Element and text position data
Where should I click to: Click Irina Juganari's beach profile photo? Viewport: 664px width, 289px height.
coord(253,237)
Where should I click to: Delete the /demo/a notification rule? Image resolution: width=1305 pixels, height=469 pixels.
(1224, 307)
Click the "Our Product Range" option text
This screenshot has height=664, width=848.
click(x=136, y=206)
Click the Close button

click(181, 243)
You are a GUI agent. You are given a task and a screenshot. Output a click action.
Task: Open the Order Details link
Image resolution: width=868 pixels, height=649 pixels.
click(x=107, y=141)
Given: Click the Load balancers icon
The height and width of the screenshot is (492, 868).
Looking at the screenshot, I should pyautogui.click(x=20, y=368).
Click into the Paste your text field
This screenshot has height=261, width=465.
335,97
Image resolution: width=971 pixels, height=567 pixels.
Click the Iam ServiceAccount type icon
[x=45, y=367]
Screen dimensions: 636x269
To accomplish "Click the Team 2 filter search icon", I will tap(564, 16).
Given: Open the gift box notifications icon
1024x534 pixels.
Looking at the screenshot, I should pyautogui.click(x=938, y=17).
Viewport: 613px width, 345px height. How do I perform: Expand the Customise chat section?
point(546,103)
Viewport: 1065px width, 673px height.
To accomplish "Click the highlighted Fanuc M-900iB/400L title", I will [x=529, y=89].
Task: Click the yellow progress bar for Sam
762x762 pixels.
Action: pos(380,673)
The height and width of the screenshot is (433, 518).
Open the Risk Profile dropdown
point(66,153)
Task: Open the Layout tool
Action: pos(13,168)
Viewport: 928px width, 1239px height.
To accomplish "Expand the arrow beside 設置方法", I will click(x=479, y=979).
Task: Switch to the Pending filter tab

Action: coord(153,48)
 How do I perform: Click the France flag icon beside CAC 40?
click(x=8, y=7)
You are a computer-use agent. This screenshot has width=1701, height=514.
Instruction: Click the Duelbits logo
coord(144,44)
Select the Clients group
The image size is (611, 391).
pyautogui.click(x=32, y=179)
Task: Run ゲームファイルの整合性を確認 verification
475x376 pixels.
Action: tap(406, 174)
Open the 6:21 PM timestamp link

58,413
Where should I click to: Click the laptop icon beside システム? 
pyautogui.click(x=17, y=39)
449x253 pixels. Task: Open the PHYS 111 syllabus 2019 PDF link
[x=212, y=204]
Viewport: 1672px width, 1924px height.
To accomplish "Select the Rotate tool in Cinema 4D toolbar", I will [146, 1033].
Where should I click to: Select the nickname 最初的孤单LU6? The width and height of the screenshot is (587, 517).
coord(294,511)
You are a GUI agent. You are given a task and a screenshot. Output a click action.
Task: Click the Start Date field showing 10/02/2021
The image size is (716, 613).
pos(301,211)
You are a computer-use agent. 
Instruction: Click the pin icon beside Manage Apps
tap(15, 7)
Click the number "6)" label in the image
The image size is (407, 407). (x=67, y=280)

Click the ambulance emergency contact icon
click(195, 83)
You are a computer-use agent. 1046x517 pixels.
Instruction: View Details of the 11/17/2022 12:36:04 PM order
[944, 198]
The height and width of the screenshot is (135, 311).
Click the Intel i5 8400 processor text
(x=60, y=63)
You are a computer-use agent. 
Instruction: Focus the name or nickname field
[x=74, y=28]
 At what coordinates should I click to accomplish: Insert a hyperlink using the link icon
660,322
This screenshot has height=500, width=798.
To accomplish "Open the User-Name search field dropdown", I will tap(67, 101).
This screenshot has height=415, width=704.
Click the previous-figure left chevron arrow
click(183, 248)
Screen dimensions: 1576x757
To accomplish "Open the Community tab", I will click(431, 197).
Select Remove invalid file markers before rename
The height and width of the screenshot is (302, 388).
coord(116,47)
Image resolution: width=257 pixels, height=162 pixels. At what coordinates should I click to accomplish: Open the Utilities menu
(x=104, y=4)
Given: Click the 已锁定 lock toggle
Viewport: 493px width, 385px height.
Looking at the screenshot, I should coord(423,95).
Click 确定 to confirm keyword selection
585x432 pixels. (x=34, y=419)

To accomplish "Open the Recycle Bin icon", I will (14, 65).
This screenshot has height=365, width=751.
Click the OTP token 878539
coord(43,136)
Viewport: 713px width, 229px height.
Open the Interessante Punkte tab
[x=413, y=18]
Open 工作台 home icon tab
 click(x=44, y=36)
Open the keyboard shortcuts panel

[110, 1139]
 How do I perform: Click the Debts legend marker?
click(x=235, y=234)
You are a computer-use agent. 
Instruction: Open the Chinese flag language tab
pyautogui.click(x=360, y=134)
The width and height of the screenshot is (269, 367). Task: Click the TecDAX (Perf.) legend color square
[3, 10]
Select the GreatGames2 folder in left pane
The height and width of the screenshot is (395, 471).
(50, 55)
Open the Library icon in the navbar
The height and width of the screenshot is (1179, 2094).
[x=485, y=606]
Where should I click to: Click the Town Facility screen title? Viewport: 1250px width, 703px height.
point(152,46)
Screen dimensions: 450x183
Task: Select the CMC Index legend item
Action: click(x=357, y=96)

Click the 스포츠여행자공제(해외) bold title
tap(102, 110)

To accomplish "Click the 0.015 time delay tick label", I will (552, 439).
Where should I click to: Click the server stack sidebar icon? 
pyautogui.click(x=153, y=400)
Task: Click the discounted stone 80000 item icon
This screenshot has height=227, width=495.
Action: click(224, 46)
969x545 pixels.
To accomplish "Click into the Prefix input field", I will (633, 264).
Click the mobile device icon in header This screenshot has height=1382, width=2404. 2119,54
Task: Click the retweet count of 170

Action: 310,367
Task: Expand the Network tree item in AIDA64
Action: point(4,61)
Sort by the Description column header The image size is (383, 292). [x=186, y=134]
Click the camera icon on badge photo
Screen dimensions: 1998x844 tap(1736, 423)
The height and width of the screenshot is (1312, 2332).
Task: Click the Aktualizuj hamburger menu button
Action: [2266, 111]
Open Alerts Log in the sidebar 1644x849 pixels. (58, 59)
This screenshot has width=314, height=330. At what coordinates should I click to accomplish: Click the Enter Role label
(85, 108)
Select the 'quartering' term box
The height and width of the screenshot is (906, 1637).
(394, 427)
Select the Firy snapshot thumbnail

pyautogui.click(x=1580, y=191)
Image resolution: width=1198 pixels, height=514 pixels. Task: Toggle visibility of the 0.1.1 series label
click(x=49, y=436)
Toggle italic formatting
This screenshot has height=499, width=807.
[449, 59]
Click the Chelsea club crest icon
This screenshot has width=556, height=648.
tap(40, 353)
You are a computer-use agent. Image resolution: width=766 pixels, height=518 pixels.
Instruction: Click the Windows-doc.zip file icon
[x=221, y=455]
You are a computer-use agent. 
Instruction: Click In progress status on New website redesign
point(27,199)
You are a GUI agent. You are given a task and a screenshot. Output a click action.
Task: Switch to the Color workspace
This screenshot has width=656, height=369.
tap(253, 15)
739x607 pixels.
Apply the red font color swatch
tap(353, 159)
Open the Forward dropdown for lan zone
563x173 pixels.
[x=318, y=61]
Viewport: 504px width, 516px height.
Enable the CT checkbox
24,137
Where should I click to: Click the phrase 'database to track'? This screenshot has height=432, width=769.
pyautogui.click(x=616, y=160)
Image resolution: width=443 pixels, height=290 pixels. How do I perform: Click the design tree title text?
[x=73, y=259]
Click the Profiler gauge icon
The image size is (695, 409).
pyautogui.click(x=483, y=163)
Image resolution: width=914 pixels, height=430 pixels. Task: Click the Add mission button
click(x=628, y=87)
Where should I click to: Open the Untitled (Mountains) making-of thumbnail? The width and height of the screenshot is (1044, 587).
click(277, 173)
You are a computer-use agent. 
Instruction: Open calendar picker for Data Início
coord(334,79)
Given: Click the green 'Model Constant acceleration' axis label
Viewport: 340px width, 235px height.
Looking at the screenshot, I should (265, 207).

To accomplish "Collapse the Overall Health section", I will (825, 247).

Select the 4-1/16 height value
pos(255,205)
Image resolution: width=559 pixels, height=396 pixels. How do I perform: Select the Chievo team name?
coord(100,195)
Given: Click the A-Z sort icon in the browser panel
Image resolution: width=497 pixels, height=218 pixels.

Aim of the exercise ::
Could you change "Viewport" to "Window" in everything from the line containing "Given: Click the 已锁定 lock toggle" down to the line containing "Action: click(x=357, y=96)", leaving all else in those lines unchanged?

The response ::
Given: Click the 已锁定 lock toggle
Window: 493px width, 385px height.
Looking at the screenshot, I should coord(423,95).
Click 确定 to confirm keyword selection
585x432 pixels. (x=34, y=419)

To accomplish "Open the Recycle Bin icon", I will (14, 65).
This screenshot has height=365, width=751.
Click the OTP token 878539
coord(43,136)
Window: 713px width, 229px height.
Open the Interessante Punkte tab
[x=413, y=18]
Open 工作台 home icon tab
 click(x=44, y=36)
Open the keyboard shortcuts panel

[110, 1139]
 How do I perform: Click the Debts legend marker?
click(x=235, y=234)
You are a computer-use agent. 
Instruction: Open the Chinese flag language tab
pyautogui.click(x=360, y=134)
The width and height of the screenshot is (269, 367). Task: Click the TecDAX (Perf.) legend color square
[3, 10]
Select the GreatGames2 folder in left pane
The height and width of the screenshot is (395, 471).
(50, 55)
Open the Library icon in the navbar
The height and width of the screenshot is (1179, 2094).
[x=485, y=606]
Where should I click to: Click the Town Facility screen title? Window: 1250px width, 703px height.
point(152,46)
Screen dimensions: 450x183
Task: Select the CMC Index legend item
Action: click(x=357, y=96)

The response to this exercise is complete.